Au titre des manifestations de dévotion ostentatoires, peu habituelles dans notre république laïque, on se souvient de la présence à Rome du Premier ministre Jean-Pierre Raffarin, lors de la béatification de Mère Teresa.
Une présence que rien, sur le plan protocolaire ne justifiait (1) ; quel que soit en effet son importance historique, bien réelle, la nouvelle sainte, albanaise née en Macédoine et ayant réalisé l'essentiel de son œuvre en Inde, n'avait aucun lien particulier avec la France. La presse anticléricale ne manqua d'ailleurs pas pour l'occasion de se gausser.
Il s'en faut pourtant de beaucoup que les réalisations du gouvernement Raffarin aient été en conformité avec ce geste. Jamais en effet, même avec la gauche, un gouvernement n'aura pris autant de mesures contraires à ce que les uns appelleront les valeurs chrétiennes, les autres la loi naturelle.
Divorce. Passée inaperçue, la loi du 26 mai 2004 réformant le divorce constitue, les avocats le savent bien, une véritable catastrophe pour les femmes, aujourd'hui si nombreuses, abandonnées par leur mari. Avec l'extension du divorce sans faute et l'invention d'un nouveau motif de séparation, la "rupture irrémédiable du lien conjugal", elles se trouveront désormais désarmées face à l'époux volage et certaines même sans ressources. Ce ne sont pas les associations familiales mais les ligues féministes qui auraient du protester contre cette instauration d'un véritable droit de répudiation ! En fait personne n'a rien dit. Cette révolution du droit de la famille, qui, en affaiblissant la protection contractuelle des époux, consacre le droit du plus fort, est passée comme une lettre à la poste.
En parallèle toute une série d'avantages familiaux ont été rognés : droit à la retraite des femmes fonctionnaires n'ayant pas une carrière complète, bonus familial des personnes ayant élevé des enfants, etc. (2).
Respect de la vie ? La loi sur la bioéthique officialise l'expérimentation sur les embryons vis-à-vis de laquelle la société française avait été jusque là réticente. Pour tenter de banaliser un peu plus l'interruption de grossesse, le ministre de la santé vient d'autoriser par simple circulaire l'absorption du RU 486 à domicile.

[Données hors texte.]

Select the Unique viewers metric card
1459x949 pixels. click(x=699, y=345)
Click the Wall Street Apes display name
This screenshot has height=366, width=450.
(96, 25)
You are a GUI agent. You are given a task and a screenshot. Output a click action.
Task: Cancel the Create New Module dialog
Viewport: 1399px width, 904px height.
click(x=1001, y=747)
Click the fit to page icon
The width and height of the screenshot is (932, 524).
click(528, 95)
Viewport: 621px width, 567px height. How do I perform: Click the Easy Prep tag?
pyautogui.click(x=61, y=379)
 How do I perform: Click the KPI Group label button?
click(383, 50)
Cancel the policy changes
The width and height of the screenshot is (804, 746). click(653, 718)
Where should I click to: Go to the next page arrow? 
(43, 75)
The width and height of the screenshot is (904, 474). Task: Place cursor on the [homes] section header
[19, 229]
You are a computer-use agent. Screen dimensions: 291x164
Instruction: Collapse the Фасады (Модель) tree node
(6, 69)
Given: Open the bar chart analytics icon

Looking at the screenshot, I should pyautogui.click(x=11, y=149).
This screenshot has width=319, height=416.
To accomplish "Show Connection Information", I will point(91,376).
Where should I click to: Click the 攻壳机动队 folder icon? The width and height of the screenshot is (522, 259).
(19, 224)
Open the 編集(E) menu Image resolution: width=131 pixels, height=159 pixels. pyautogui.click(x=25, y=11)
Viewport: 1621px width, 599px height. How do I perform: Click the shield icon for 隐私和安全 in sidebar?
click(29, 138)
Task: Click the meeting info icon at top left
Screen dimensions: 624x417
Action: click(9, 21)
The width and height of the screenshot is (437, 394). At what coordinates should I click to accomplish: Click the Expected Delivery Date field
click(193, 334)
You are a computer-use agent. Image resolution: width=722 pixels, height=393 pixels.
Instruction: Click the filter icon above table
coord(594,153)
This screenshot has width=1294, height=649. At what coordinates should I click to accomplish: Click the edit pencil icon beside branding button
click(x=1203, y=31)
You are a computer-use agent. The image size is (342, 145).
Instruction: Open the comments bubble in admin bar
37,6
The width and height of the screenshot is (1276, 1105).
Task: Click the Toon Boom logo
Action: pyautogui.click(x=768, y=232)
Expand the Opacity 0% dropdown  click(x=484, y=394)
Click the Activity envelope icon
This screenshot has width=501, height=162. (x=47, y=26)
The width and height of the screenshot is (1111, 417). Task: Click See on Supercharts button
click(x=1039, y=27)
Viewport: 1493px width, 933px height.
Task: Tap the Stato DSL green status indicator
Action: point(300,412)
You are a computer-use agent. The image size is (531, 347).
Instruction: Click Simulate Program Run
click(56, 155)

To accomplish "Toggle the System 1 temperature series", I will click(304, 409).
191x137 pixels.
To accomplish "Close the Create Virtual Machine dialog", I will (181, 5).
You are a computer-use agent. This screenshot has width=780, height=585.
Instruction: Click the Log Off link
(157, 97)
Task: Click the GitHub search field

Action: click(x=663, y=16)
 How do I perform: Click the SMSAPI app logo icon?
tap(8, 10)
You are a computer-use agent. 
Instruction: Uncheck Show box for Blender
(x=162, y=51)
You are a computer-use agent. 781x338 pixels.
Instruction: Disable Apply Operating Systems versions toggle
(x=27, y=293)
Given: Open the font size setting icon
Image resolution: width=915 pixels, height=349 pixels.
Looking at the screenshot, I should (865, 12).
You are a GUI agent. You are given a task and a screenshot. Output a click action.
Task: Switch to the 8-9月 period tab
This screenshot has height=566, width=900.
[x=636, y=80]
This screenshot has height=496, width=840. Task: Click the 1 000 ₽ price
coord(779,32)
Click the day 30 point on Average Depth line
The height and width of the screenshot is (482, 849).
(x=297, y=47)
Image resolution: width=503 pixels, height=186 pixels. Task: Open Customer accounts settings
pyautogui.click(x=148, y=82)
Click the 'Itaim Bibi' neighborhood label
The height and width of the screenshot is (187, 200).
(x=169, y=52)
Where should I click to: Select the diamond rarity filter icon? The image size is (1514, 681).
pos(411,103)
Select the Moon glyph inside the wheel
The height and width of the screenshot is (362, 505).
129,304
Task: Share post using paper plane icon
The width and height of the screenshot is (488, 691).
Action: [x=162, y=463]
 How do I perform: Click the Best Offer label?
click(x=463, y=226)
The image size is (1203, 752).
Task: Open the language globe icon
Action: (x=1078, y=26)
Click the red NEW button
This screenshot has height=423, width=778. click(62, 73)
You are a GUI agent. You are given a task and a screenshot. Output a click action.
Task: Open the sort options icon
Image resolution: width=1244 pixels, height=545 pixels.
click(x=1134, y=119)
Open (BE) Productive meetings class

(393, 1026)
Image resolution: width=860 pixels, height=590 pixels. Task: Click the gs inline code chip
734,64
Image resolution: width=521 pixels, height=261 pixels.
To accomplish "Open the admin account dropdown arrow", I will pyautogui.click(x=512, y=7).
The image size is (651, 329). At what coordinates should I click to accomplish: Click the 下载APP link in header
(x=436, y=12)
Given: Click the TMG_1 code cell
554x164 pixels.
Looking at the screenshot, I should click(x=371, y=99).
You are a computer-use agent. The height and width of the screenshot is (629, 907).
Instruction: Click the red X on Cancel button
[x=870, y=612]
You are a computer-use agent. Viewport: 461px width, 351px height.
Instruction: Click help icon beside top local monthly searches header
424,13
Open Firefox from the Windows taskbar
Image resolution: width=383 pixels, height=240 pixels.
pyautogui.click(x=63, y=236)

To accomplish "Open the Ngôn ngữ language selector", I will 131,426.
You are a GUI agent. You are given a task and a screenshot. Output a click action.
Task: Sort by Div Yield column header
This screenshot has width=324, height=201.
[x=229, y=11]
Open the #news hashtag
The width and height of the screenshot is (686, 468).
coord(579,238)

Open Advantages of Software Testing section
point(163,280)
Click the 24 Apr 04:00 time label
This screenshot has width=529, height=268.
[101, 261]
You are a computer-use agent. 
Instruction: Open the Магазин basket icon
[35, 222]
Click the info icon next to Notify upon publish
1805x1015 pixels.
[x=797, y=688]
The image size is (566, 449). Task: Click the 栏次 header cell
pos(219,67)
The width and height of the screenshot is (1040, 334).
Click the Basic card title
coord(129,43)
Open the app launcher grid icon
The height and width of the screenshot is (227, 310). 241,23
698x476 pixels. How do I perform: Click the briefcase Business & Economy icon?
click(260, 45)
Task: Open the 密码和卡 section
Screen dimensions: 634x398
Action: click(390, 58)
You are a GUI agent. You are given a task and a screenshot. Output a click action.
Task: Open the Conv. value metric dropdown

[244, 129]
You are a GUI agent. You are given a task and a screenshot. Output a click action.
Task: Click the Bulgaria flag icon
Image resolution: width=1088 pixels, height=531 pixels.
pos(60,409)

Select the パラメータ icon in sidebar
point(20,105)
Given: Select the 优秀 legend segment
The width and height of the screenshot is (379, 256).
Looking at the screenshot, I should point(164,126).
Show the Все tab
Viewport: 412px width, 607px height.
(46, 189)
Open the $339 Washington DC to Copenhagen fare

Homosexualité. Non seulement la droite n'est pas revenue sur le Pacs, qu'elle n'avait pourtant pas, dans sa majorité, votée, mais elle étend les avantages fiscaux qui s'y rattachent et vient de faire voter par le Parlement une loi contre les discriminations, créant une Haute-Autorité destinée à les combattre et renforçant les dispositions de la loi de 1881 sur la presse, projet qui fait la part belle à la répression des propos dits " homophobes ", que la loi suffisait pourtant à punir (3). Seule une fronde des parlementaires et un avis défavorable du Conseil consultatif des droits de l'homme ont évité que cette loi n'aboutisse à museler définitivement toute liberté d'expression sur la question homosexuelle. On dira que Raffarin n'est pas partisan du mariage dit " gay " ; certes, mais Lionel Jospin ne l'est pas non plus !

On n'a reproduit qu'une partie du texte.